TEXT SECTION:
A dried beef trachea tube is a "dream" chew for most dogs. It's easily digested and is made out of _food_ (i.e., beef), not junk. Supervise during chewing. I buy them in bulk from Bestbullysticks.com (they're from Brazilian or US cattle).


----------



## Marvelmama (Sep 21, 2018)

Magwart said:


> A dried beef trachea tube is a "dream" chew for most dogs. It's easily digested and is made out of _food_ (i.e., beef), not junk. Supervise during chewing. I buy them in bulk from Bestbullysticks.com (they're from Brazilian or US cattle).


She "picked" one of these from a local pet store but as soon as we were home she ignored it completely. I've had to throw away several "real" bone type products because of this. ?


----------



## stevreb07 (Oct 3, 2018)

INFORMATION SUPPLIED:
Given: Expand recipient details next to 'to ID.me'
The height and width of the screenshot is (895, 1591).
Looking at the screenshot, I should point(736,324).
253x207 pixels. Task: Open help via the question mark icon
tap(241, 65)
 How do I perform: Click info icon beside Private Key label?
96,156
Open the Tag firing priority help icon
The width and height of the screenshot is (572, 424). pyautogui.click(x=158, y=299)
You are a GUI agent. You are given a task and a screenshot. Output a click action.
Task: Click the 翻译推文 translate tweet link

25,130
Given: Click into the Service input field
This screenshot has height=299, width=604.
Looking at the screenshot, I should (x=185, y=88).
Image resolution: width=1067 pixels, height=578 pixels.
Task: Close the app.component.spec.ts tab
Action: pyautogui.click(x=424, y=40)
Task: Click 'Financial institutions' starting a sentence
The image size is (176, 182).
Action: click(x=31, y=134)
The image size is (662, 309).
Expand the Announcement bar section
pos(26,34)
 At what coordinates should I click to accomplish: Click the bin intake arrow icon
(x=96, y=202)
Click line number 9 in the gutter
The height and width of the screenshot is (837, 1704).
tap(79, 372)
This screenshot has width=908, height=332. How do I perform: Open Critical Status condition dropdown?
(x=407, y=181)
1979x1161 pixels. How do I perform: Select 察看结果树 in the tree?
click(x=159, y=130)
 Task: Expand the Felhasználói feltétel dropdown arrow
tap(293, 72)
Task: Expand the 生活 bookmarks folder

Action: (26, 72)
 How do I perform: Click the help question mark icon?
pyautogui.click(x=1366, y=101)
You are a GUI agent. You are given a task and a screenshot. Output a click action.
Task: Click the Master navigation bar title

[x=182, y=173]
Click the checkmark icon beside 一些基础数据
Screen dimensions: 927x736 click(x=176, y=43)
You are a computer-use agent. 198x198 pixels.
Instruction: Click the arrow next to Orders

WRITTEN EXERCISE 1:
Answer these questions using the dog chew thread.
(a) From which cattle do the trachea tubes bought from Bestbullysticks.com come?
(b) On what date did Marvelmama post?
(c) What did Marvelmama's dog do with the chew once they were home?
WRITTEN EXERCISE 2:
Resume the dog chew thread after its last line by writing the post that follows.
The records were taken from a different source than the dog chew thread.

WRITTEN RESPONSE 1:
(a) They come from Brazilian or US cattle.
(b) Marvelmama posted on Sep 21, 2018.
(c) The dog ignored it completely.

WRITTEN RESPONSE 2:
Hi, never heard of the Dream Chew brand but there is a brand that my little local pet store carries that is called No-Hide made by Earth Animal, they come in chicken, beef and salmon, the *Ingredients:* Chicken Chews: Chicken, Chicken Gelatin, Brown Rice Flour, Organic Eggs, Olive Oil, Banana, Bromelain (Pineapple). Korra has a terrible stomach and I can usually tell exactly what has given her the runs since we limit her diet, sometimes it's just trial and error but if you try and keep the food/treats ingredients to a minimum the less chance you'll have with upsetting her belly. The No-Hides are kind of expensive too but last Korra quite a while, she is not really a chewer, more of a hider. She likes the bully sticks on occasion and also the Whimsey's rice/veggie chews once in a while. Most of the time we find half eaten chews hidden in the laundry or (we work from home and keep the stuff we sell online in totes) in the totes in the basement or hidden behind a chair or under the table. You can try the raw marrow bones but limit the time she has with them, (these are the best teeth cleaners for them) all my previous dogs loved these and got hours of enjoyment but not Korra, she hides them in the yard, same with raw turkey necks. You just have to experiment and see what agrees with her, remember she is a baby and her tummy will mature as she gets older and she will be able to handle different things too but keep it as natural as you can. Good luck!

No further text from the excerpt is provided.